DataFlow – Data Input/Output Controller

class relogic.logickit.dataflow.DataFlow(config, tokenizer)[source]

DataFlow controls the data process and batch generation.

The DataFlow adopts examples from Structure or json object.

Note: Most current implementation is based on BERT model.

Parameters
  • config (SimpleNamespace) – Configuration for the DataFlow class.

  • tokenizer – Tokenizer for string tokenization.

abstract convert_examples_to_features(examples)[source]

Basic method abstraction for converting examples to features.

endless_minibatches(minibatch_size)[source]

Generate endless minibatches with given batch size.

abstract property example_class

Return the Example class based on the Subclass.

get_minibatches(minibatch_size, sequential=False)[source]

Generate list of batch size based on examples.
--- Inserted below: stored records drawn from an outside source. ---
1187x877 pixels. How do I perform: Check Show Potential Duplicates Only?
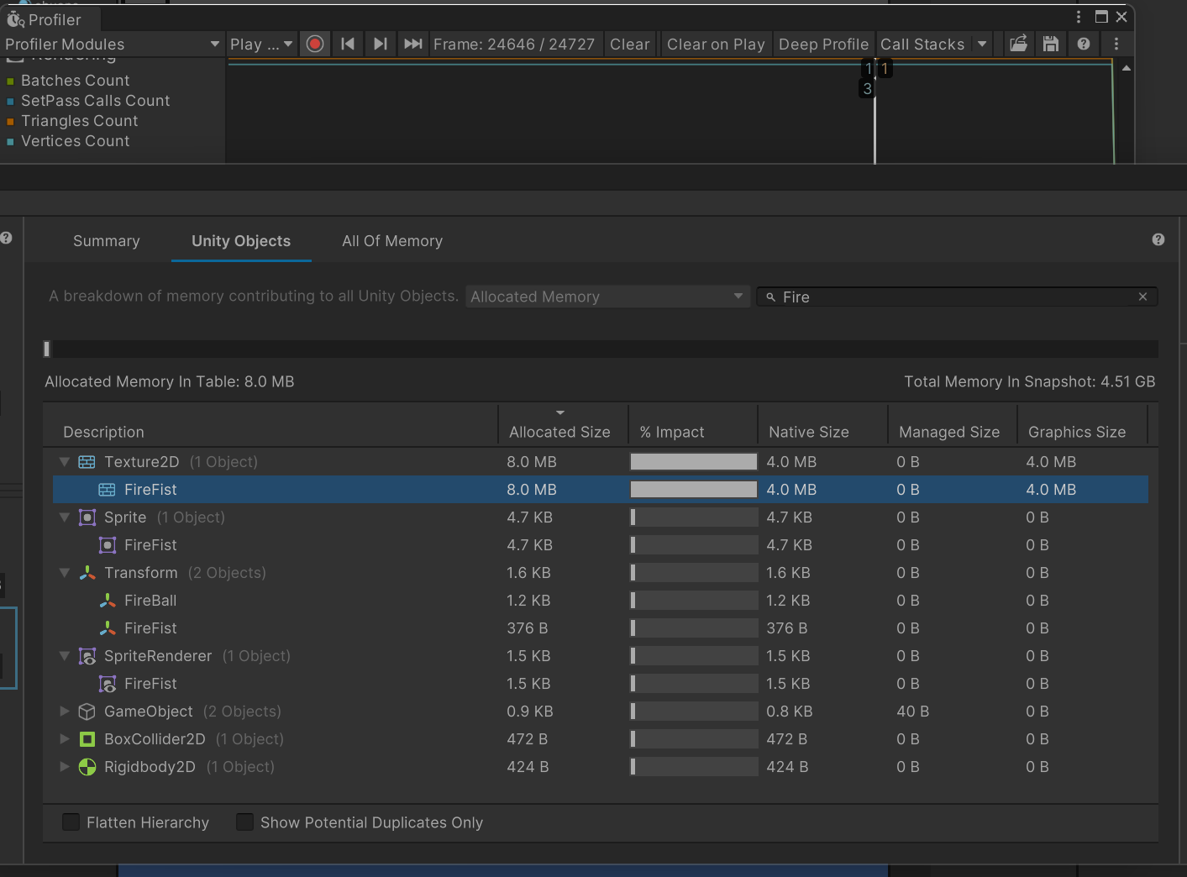pyautogui.click(x=245, y=822)
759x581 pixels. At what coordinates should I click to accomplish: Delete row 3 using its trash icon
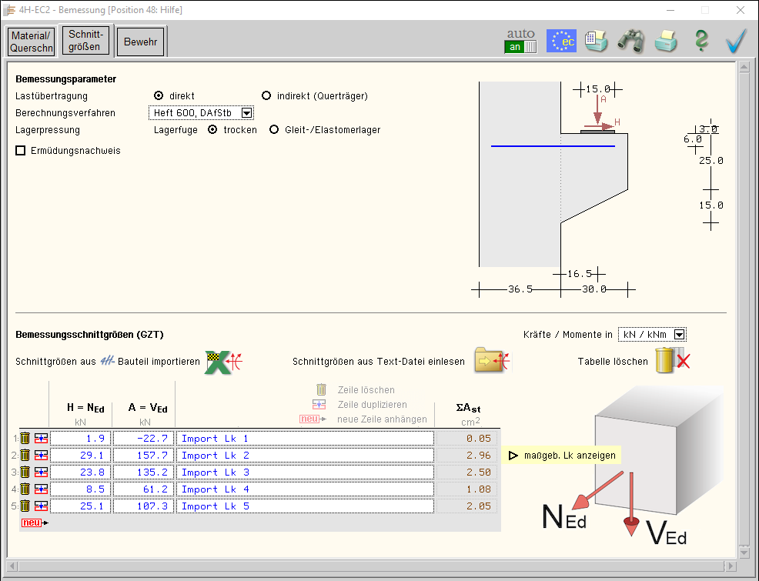[25, 472]
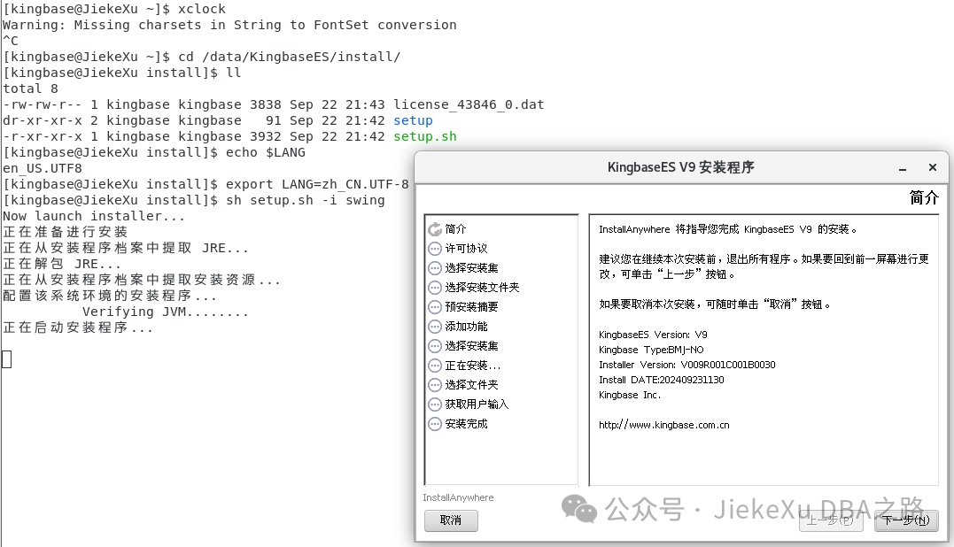The height and width of the screenshot is (547, 954).
Task: Click the disabled 上一步(P) button
Action: (830, 520)
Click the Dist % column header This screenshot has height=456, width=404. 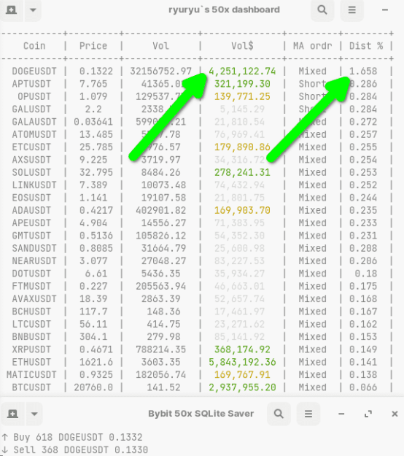(366, 46)
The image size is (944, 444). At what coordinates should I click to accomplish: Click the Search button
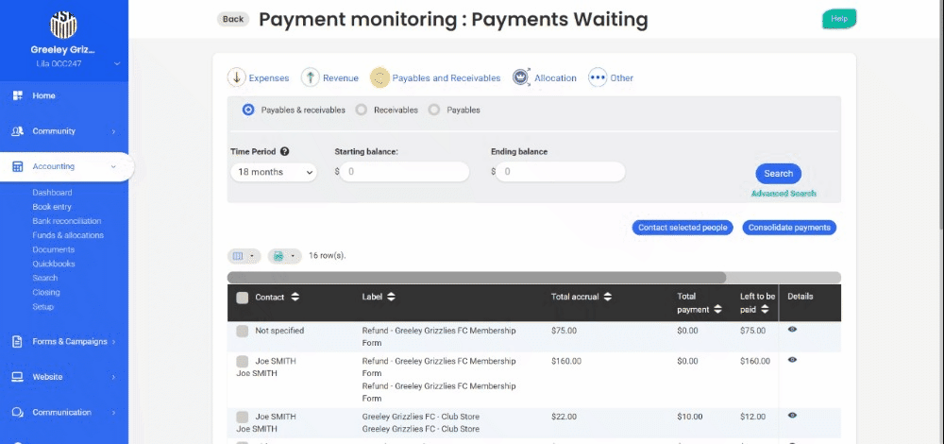tap(778, 173)
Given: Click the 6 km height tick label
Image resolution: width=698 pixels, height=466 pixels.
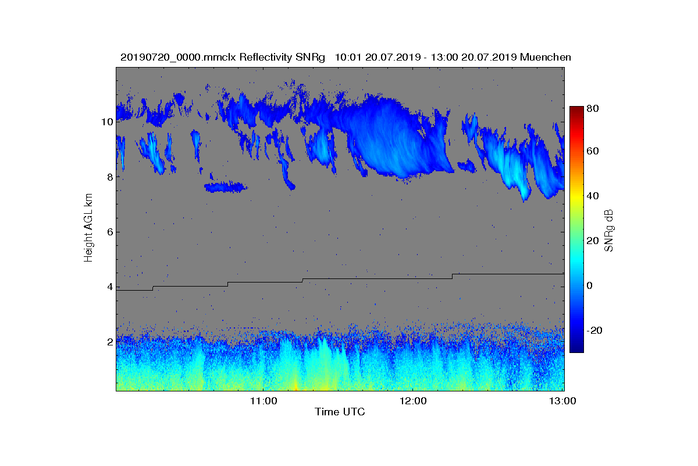Looking at the screenshot, I should tap(109, 232).
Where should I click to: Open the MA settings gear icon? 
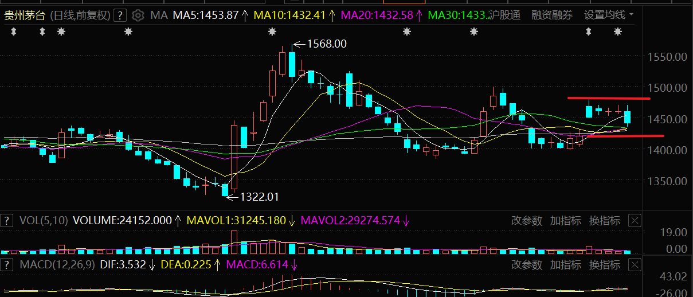click(x=138, y=15)
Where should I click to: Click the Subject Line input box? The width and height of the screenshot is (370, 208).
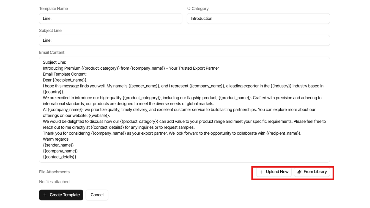point(184,40)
There are two modes for generating batches. One is sequential, which follows the original example sequence in the dataset. The other mode is based on bucketing, to save the memory consumption.

Parameters
  • minibatch_size (int) – Batch size.

  • sequential (bool) – To be sequential mode or not.

property minibatch_class

Return the MiniBatch class based on the Subclass.

abstract process_example(example)[source]

Basic method for example processing. This method needs be implemented case by case. For different Subclass, it has different arguments during the example processing.

property size

The size of the dataset.

update_with_file(file_name)[source]

Read json objects from file.

Parameters

file_name (str) – Filename.

update_with_jsons(examples)[source]

Convert json object into Example.

This method can be used in deployment or training.

Parameters

examples – (List[Dict]): List of json objects.

update_with_structures(structures)[source]

Convert the Structure into Example.

This method is used during the deployment.

Parameters

structures (List[Structure]) – List of Structure.